» Goal of the exercise: Copy every line of the listing that holds the string "title".

====

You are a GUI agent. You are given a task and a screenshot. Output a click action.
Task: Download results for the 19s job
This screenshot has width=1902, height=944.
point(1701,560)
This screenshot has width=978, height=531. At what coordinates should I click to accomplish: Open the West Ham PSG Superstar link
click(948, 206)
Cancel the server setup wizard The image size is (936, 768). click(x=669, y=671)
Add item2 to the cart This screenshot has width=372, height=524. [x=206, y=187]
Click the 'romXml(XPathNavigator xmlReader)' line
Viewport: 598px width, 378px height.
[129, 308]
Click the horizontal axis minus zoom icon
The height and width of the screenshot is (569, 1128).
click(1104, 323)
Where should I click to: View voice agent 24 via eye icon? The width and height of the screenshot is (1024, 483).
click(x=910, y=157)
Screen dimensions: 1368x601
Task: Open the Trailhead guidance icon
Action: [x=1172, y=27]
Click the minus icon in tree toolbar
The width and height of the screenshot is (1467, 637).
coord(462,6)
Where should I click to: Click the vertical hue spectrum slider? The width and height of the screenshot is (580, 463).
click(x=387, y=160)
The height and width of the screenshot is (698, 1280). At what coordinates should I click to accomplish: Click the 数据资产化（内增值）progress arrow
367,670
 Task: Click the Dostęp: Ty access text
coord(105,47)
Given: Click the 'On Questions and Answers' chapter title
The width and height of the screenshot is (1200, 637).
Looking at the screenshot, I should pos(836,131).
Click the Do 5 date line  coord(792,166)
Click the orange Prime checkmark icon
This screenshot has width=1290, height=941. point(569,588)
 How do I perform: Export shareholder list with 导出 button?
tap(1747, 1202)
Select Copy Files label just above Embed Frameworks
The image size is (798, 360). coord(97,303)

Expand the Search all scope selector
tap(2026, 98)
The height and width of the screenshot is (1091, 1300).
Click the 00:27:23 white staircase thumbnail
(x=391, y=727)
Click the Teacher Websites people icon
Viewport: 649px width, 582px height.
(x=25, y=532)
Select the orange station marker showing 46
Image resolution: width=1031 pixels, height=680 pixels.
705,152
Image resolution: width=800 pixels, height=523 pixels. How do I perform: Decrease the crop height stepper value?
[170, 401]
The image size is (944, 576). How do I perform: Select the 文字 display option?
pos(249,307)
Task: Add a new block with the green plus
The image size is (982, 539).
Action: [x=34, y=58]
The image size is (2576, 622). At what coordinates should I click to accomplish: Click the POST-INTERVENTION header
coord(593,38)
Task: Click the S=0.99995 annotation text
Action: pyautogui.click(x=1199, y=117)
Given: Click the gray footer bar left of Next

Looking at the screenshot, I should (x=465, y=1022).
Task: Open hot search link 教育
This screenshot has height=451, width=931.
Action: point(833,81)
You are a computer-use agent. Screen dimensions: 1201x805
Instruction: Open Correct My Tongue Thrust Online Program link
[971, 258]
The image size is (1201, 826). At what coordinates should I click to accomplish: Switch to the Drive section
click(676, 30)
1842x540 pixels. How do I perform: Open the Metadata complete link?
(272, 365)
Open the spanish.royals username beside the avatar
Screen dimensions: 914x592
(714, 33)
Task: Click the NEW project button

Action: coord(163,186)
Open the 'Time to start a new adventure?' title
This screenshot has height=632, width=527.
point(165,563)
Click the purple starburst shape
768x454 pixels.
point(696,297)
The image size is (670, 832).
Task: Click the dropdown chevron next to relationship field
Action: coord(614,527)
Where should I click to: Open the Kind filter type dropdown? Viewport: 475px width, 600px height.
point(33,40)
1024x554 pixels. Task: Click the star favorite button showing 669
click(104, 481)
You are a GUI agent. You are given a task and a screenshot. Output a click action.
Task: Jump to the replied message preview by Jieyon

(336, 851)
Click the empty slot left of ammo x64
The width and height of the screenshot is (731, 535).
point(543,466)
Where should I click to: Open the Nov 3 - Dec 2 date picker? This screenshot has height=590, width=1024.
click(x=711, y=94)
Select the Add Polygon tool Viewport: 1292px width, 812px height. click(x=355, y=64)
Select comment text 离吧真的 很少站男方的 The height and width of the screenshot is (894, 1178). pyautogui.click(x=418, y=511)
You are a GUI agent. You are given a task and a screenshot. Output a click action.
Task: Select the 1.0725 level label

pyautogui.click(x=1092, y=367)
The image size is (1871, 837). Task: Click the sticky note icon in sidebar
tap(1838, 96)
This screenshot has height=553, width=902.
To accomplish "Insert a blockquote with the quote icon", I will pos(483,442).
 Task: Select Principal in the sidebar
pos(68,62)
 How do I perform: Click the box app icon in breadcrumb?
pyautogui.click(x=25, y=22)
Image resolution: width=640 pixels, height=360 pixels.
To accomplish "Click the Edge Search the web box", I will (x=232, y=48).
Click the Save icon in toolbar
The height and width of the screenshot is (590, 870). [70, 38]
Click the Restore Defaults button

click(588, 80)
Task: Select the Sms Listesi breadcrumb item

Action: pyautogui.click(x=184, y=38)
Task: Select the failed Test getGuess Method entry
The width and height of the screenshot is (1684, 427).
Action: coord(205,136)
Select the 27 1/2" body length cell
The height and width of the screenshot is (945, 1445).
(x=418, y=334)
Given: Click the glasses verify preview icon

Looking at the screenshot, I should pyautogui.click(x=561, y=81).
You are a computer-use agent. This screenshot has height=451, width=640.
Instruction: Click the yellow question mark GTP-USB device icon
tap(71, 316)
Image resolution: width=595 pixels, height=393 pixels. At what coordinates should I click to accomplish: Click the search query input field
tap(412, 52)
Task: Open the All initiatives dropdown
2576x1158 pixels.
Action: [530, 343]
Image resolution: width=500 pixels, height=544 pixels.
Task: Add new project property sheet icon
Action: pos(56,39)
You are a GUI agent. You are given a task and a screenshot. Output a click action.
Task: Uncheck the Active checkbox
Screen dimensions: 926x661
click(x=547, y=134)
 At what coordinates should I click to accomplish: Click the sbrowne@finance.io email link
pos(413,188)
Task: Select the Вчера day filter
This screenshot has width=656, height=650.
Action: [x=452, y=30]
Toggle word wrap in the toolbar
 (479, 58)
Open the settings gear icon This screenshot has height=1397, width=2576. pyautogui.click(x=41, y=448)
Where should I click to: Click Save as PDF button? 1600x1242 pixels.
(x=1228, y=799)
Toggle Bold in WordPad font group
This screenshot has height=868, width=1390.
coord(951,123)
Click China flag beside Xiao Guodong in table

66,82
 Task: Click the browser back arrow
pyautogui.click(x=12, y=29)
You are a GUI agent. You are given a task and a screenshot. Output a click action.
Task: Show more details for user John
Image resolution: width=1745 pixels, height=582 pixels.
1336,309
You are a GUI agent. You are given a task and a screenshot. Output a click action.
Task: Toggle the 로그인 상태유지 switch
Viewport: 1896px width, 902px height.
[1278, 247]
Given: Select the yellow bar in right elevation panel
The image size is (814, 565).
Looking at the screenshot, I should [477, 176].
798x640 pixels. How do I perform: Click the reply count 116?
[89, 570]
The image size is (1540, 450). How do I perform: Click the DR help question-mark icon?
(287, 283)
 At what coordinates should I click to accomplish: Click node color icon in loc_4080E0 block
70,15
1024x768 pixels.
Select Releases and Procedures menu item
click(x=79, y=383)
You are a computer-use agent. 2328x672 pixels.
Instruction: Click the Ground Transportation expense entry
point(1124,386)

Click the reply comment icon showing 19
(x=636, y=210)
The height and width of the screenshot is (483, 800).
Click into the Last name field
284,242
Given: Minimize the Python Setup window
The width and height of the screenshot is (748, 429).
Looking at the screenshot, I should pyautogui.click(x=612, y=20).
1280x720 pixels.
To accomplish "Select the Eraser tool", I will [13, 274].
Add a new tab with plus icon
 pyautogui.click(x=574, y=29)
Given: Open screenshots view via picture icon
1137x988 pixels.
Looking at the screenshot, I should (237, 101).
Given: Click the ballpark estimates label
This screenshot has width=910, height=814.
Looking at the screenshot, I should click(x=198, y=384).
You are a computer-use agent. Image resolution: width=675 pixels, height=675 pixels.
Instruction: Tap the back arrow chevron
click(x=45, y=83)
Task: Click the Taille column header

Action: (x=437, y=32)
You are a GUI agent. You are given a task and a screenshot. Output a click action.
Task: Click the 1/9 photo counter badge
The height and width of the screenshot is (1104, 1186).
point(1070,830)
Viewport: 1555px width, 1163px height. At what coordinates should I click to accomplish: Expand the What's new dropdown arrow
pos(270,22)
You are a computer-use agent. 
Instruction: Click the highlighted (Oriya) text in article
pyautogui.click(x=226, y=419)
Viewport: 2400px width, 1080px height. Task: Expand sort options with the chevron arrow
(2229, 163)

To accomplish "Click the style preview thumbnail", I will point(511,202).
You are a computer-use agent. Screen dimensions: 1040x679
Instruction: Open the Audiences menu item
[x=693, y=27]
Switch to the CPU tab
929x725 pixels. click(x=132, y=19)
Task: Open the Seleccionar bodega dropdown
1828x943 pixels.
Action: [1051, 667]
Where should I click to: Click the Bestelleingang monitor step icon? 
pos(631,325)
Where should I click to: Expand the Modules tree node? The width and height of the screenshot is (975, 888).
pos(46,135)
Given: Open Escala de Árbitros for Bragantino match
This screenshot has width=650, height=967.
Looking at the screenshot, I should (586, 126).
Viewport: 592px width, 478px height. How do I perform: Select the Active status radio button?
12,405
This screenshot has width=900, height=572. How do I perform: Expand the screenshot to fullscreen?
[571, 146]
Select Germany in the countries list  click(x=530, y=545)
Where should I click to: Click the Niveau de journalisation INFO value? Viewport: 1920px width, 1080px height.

====

» Response area:
Given: Click the 'On Questions and Answers' chapter title
Open the 'Time to start a new adventure?' title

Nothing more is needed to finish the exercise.